Brief. Find each line in the items below that contains the word "Open", matching case exactly, and copy those lines out in full.

Information provided.
= = = =

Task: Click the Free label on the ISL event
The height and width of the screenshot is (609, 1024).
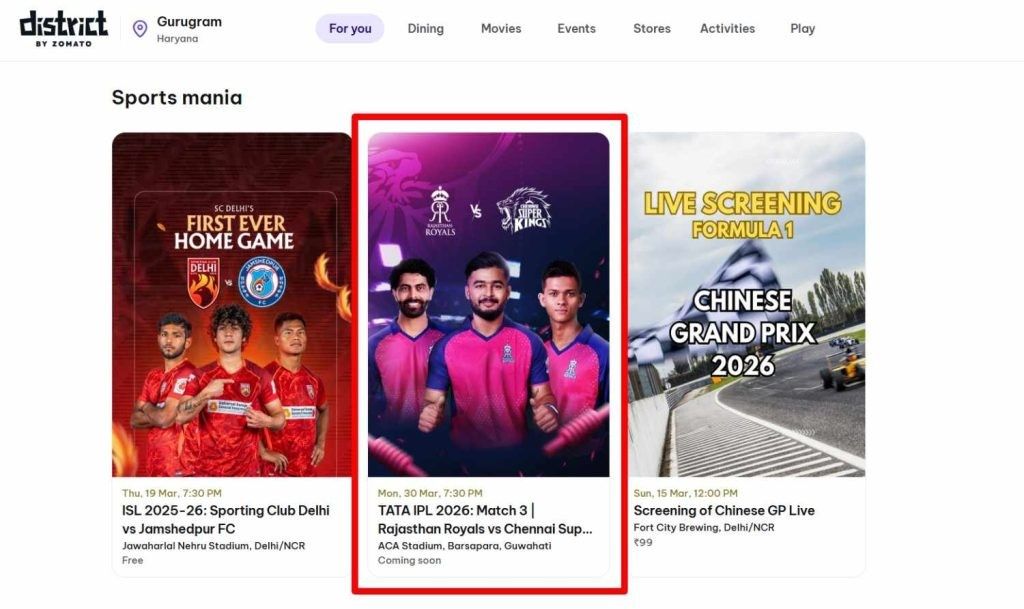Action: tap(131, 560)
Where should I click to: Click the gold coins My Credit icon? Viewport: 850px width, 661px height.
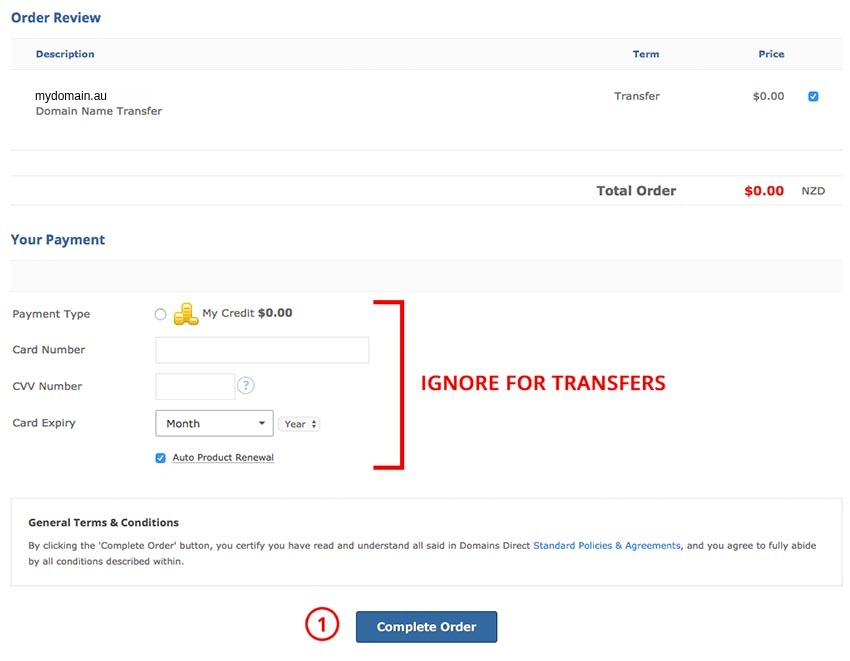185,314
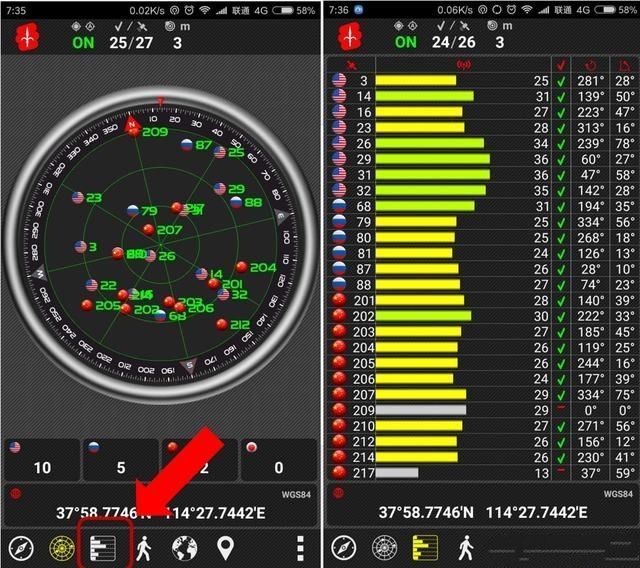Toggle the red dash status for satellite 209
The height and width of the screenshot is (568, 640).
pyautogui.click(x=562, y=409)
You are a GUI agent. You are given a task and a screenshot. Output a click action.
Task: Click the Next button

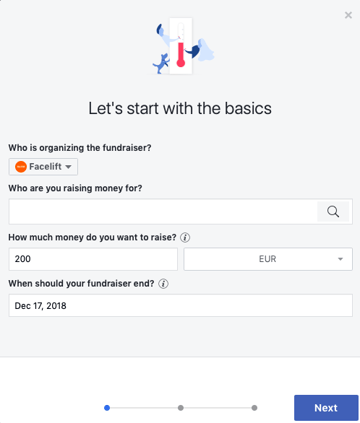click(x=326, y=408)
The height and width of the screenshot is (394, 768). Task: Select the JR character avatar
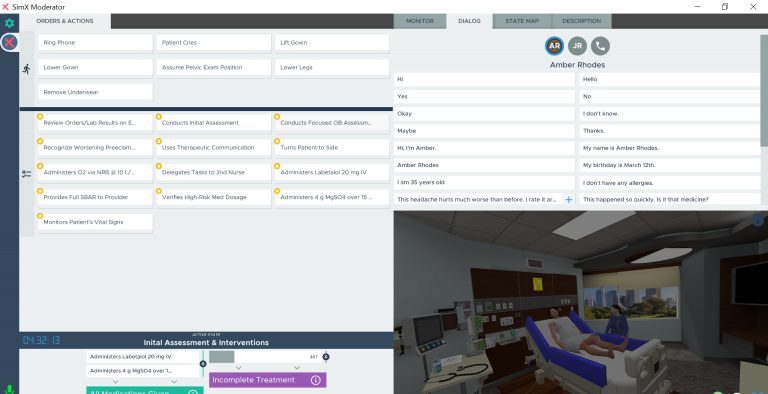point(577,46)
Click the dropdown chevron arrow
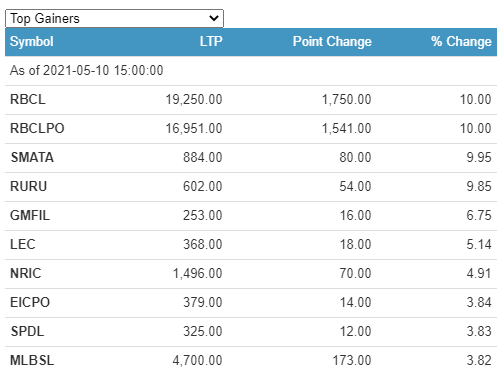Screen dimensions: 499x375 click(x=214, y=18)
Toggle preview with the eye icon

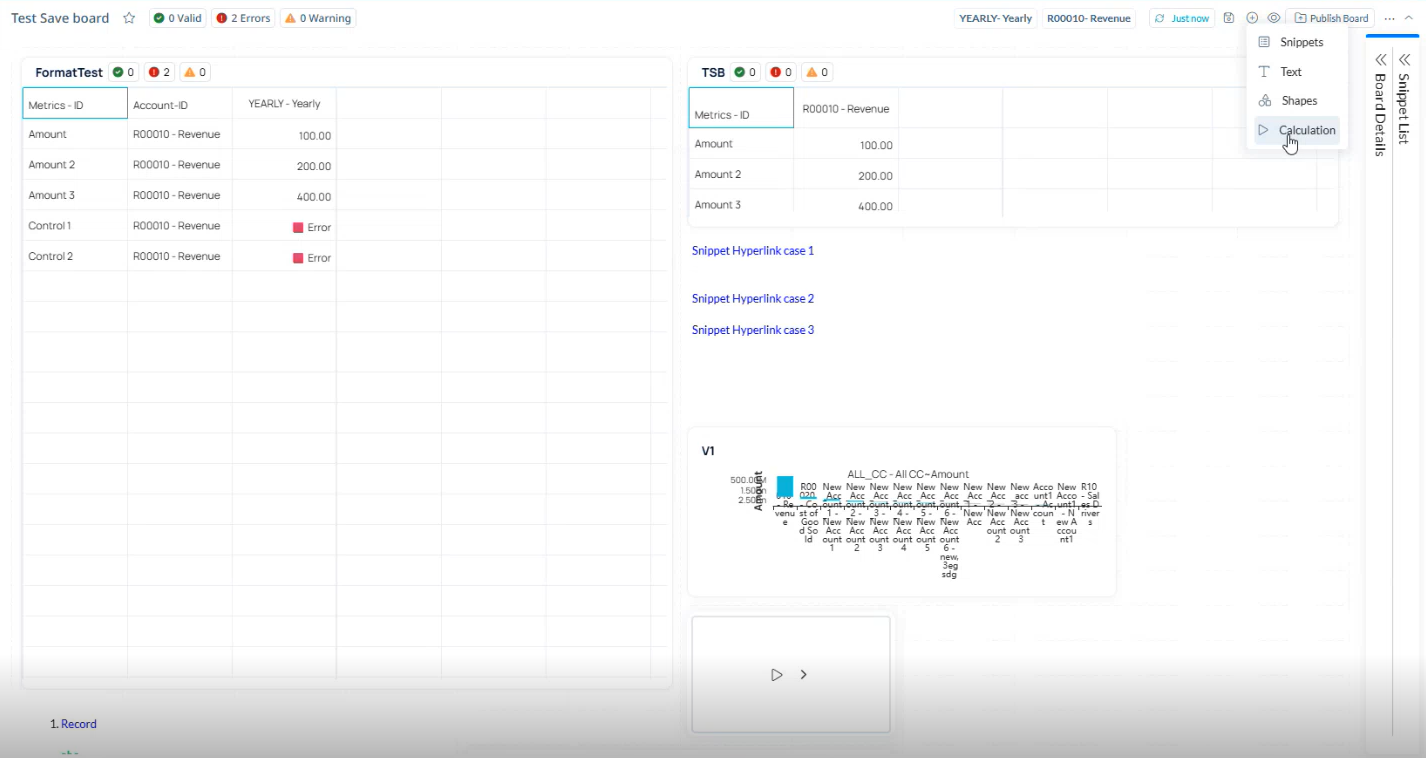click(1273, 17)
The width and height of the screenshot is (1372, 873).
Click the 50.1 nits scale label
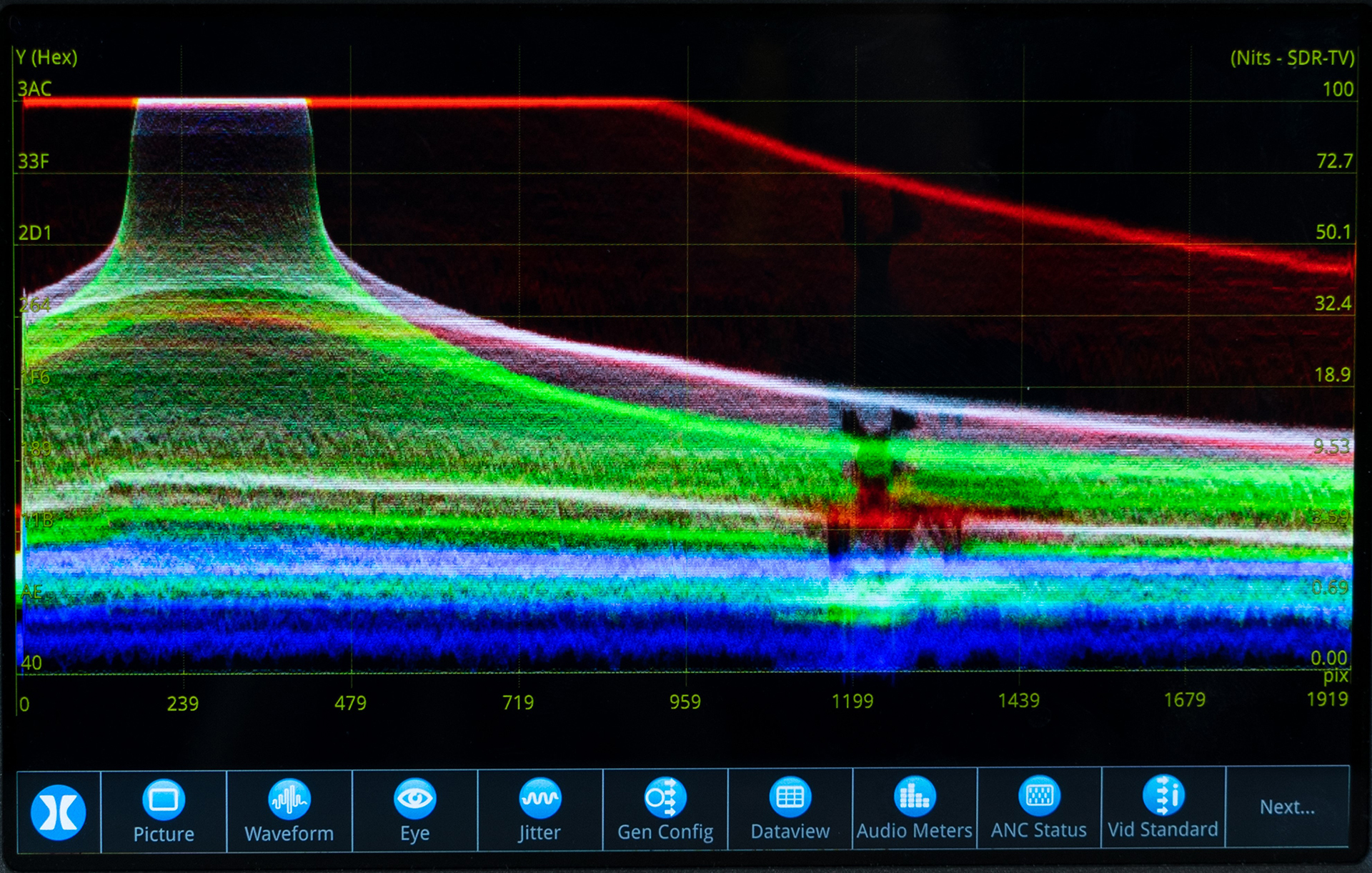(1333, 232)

= = = =

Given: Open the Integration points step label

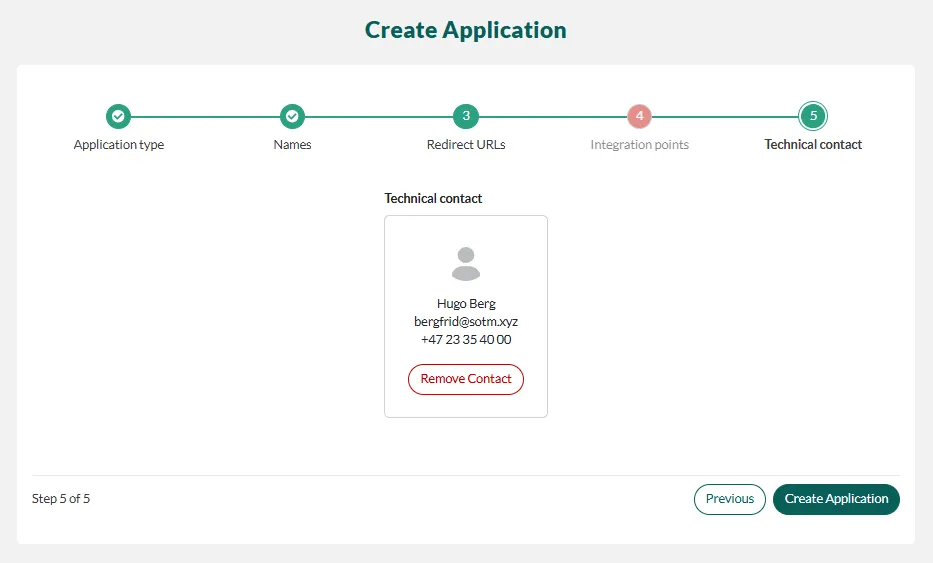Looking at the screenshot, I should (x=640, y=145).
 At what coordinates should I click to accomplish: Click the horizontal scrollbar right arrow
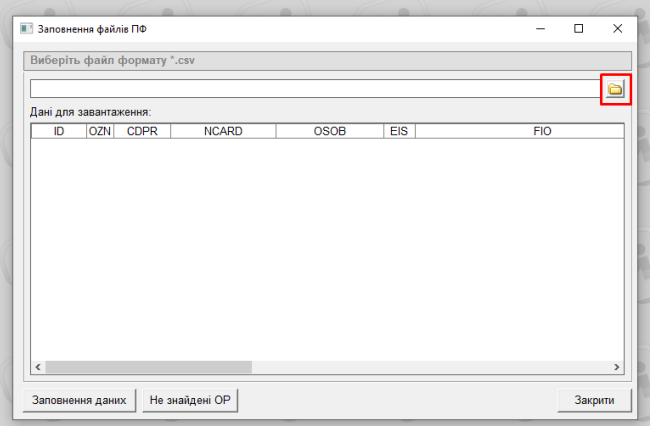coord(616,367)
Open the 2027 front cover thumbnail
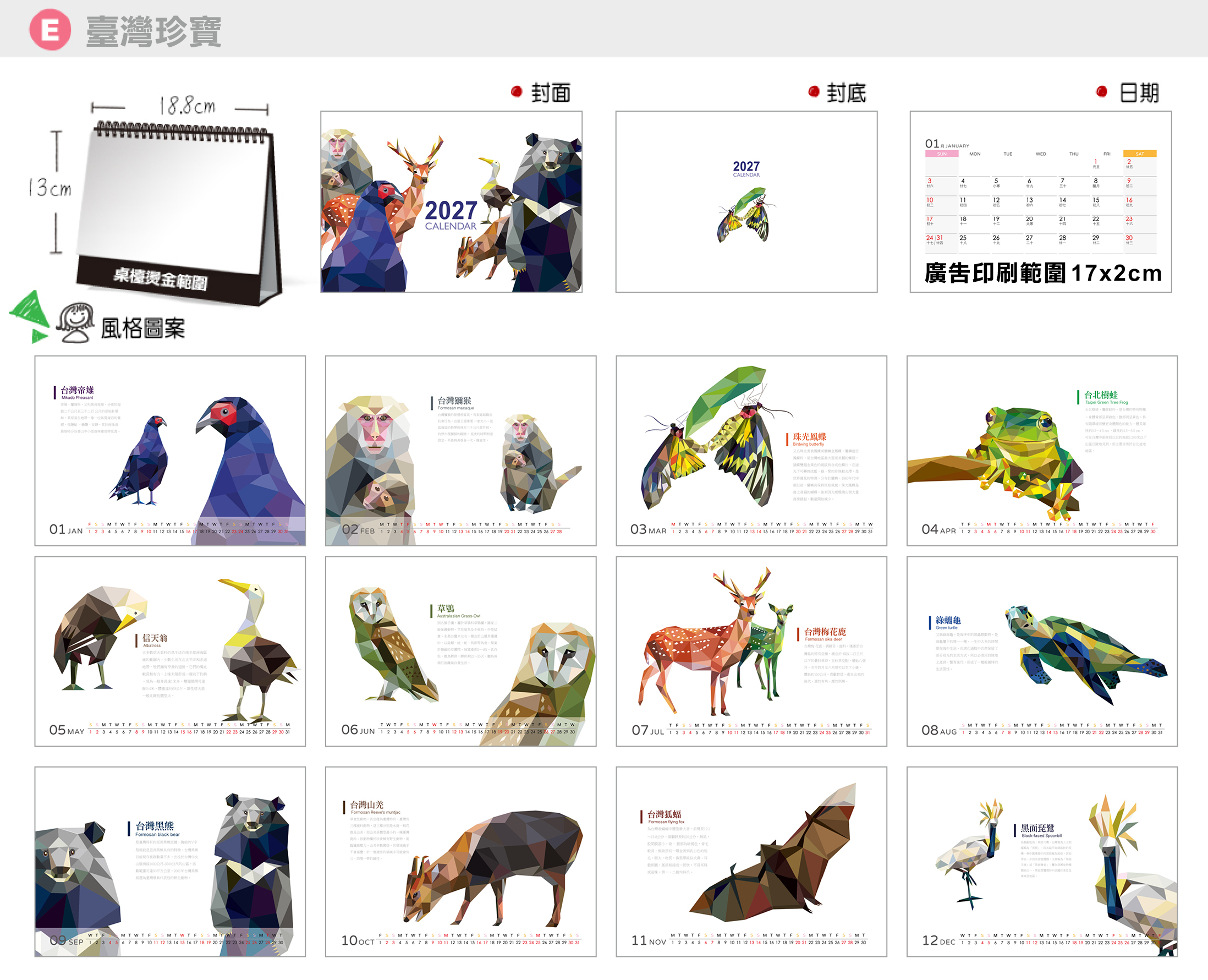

= = = =

Output below.
Given: Open the Integration points step label
Open the 2027 front cover thumbnail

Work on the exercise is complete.